┏━━

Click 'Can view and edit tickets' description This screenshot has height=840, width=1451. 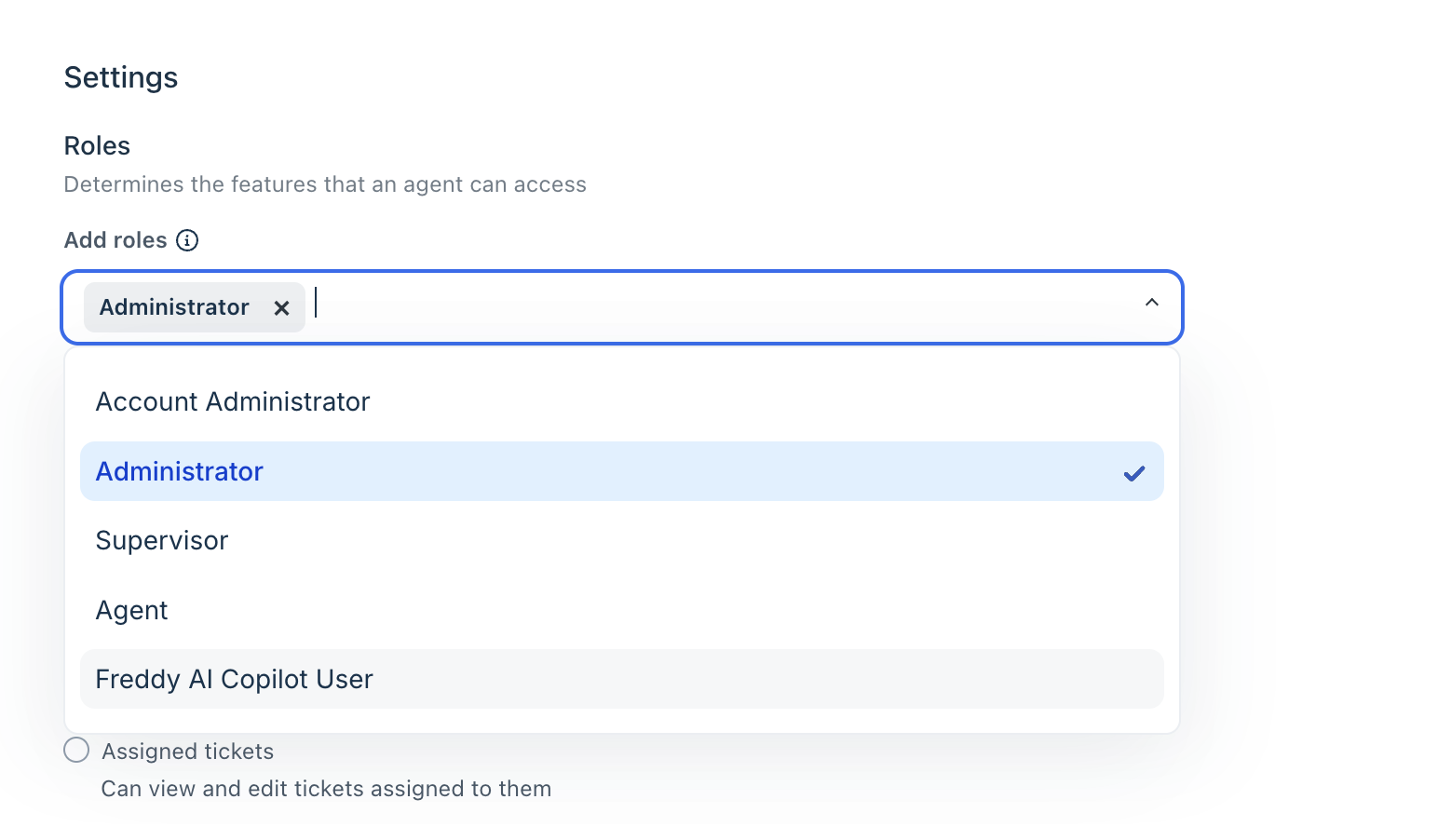click(x=326, y=789)

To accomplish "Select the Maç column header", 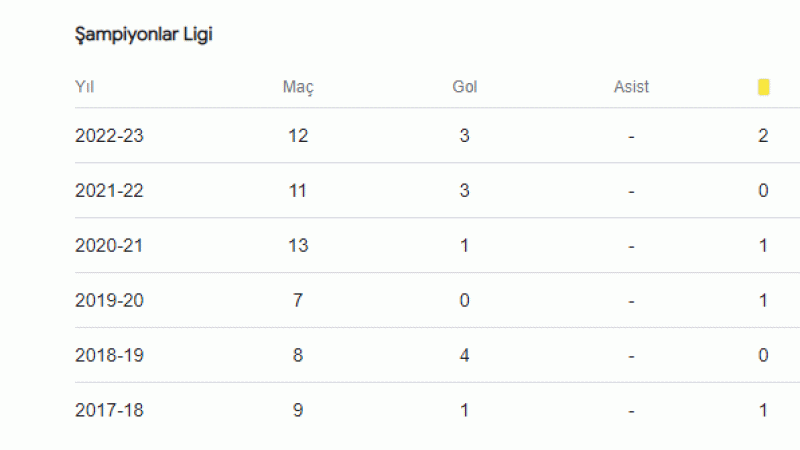I will click(x=298, y=87).
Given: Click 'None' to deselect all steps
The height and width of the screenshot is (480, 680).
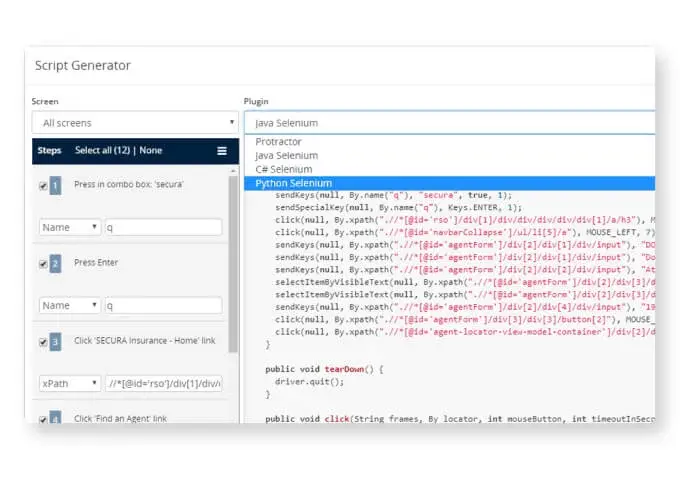Looking at the screenshot, I should [x=151, y=151].
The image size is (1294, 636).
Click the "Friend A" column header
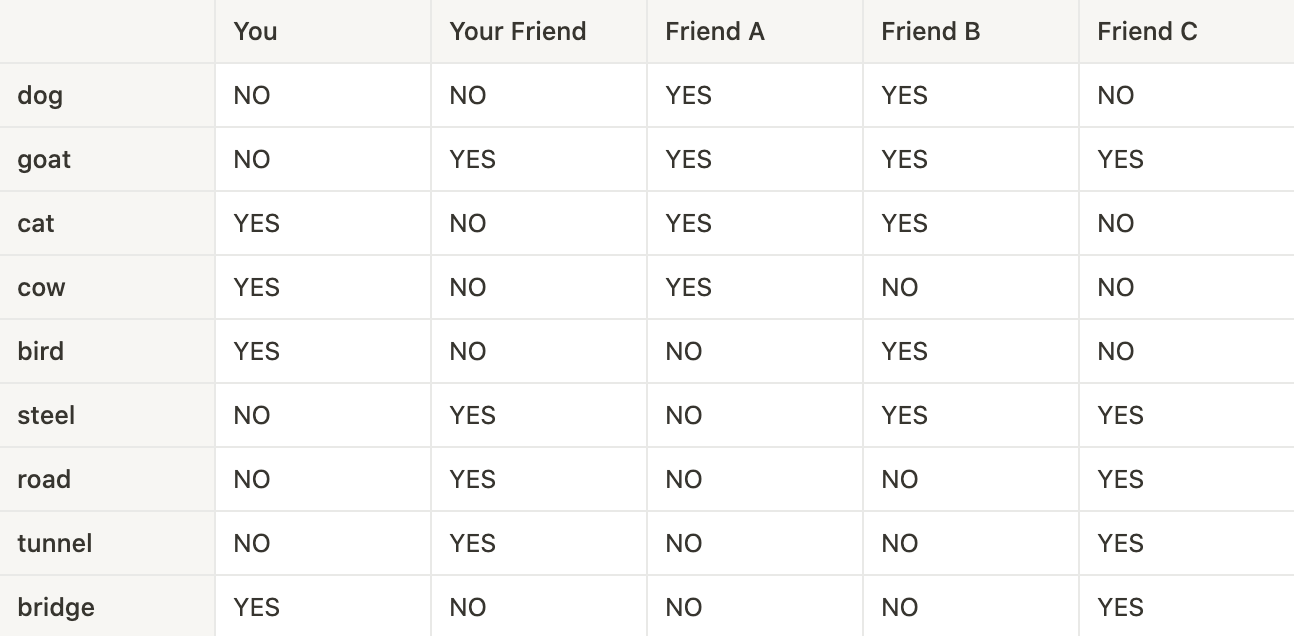point(714,31)
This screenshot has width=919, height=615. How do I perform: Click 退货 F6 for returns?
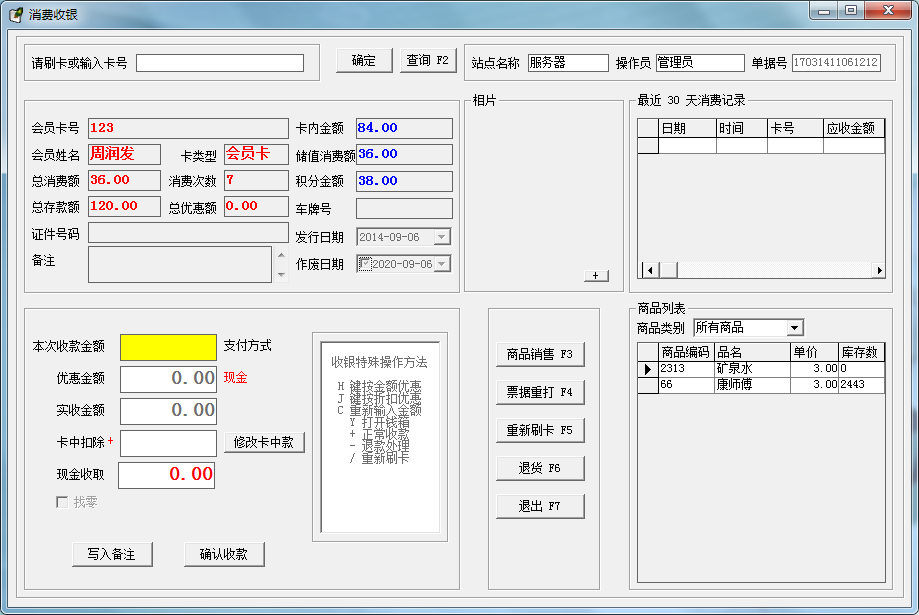coord(540,467)
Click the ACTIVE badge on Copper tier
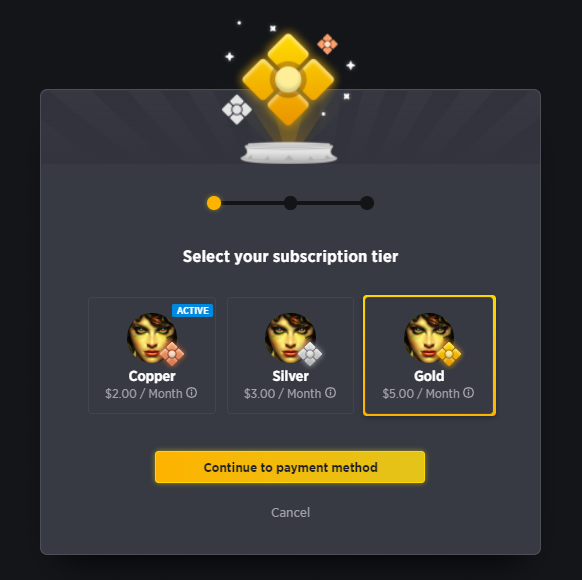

┗━━

What you are asked to do:
Arrange everything from the line containing "This screenshot has width=919, height=615." down to the end of the records as a numbered list, with blank lines omitted. Leave the pictures out of the answer.

Reply:
1. This screenshot has width=919, height=615. How do I perform: Click 退货 F6 for returns?
2. coord(540,467)
3. Click the ACTIVE badge on Copper tier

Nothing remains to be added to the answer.